Unfortunately, the end of “Star Sign” marks the beginning of the worst stretch of Bandwagonesque. “Metal Baby”, “Pet Rock” and “Sidewinder” all suffer from pointlessly “clever”/cliché lyrics, the sense that they’re unfinished ideas (especially “Pet Rock”) and tepid melodicism. “Metal Baby” in particular shows that Blake and the other writers in the band were still stuck in the snarky mode displayed on A Catholic Education. One of the reasons that album doesn’t get many listens these days is because tracks like the hipster-baiting “Everybody’s Fool” don’t sound clever or funny any more (if they ever did), they just sound mean and shallow.
Thankfully “Alcoholiday” is next. This is the best song on the album, this is the song “The Concept” is in its dreams.
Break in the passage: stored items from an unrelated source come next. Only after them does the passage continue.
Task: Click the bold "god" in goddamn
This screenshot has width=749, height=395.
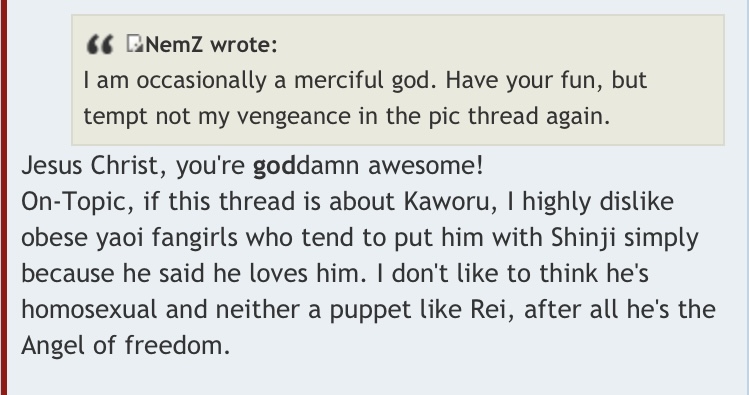Action: (x=274, y=166)
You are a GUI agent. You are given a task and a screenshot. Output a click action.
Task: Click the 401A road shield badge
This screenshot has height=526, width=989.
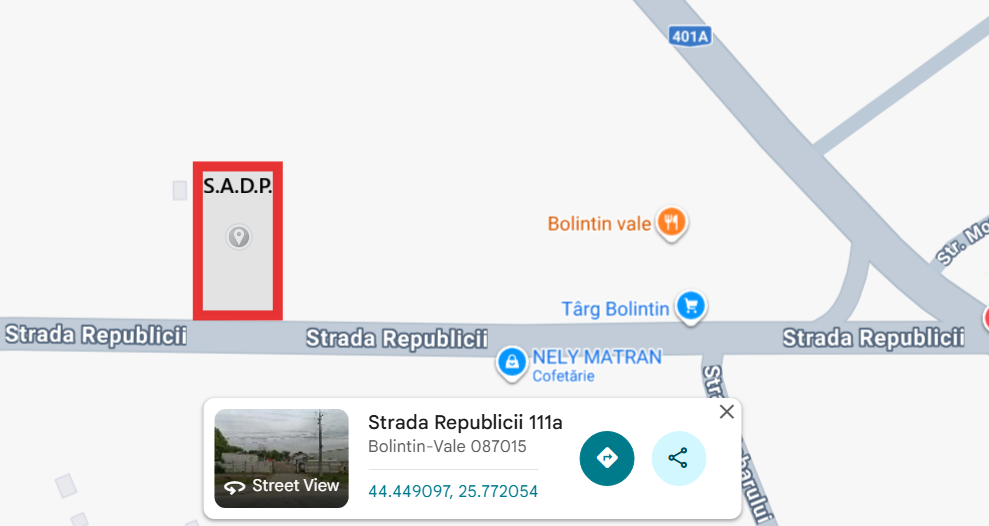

It’s got a similar two-part structure, similar gee-tar fireworks, even similar melodic sighing–but it all works. The lyrics fit together, the second half doesn’t drag (and the transition into it is much more natural), the guitars are more fully integrated into the song, and there’s actually some emotion behind this one. Now, I’m not saying that songs have to be emotional to be good, or anything equally spurious, nor am I saying that Teenage Fanclub should ditch their sense of humour. But the approach they take on “Alcoholiday” is the one that will dominate every record after Thirteen, and there’s a reason for that: It works for them. “Alcoholiday” is touching in a way “The Concept” and the shitty middle section of Bandwagonesque just isn’t; when Blake sings “We’ve got nothing worth discussing” it’s not a bitter kiss off, it’s a sad admission of fact. That the songwriting and performances on the rest of this album mostly shy away from this kind of truth shows that the band were trapped between approaches at this point in their career. If they’d reverted back to A Catholic Education levels of distortion and mockery after 1991, Bandwagonesque would be their highlight, since it would be the only record of their career to be at all worthwhile (yes, I know “Everything Flows” is on ACE, but that barely makes up for the “Catholic Education” and “Heavy Metal” tracks).
After that, it’s all over but for the shouting. Love’s “Guiding Star” is decent, at least up until the point where he sings that he “kinda likes” Jesus both for “the way he wears his hair” and “the way he walks on air” (a section bound to infuriate pretty much everyone with its inanity), but it’s too late to save the album. And then there’s “Is This Music?”
Now, I don’t want to be too tough on “Is This Music?”, because in isolation I actually enjoy its tinny guitars and soaring refrain quite a bit. It’s a fun little instrumental, and certainly worse than it appears on Bandwagonesque. But what is it doing at the end of the album? The previous songs have already been badly paced enough, and then the bad leaves us with this little morsel. Coupled with detritus like “Satan”, “What You Do To Me” and “Pet Rock” it lends Bandwagonesque the air of a bad joke. This is their opus? This is the record that is still their most successful? The best you can do is some guitars doing what sounds like an imitation of MIDI horns? It’s a neat trick, admittedly, but the ultimate ridiculousness of it epitomizes everything wrong with the fatally flawed Bandwagonesque.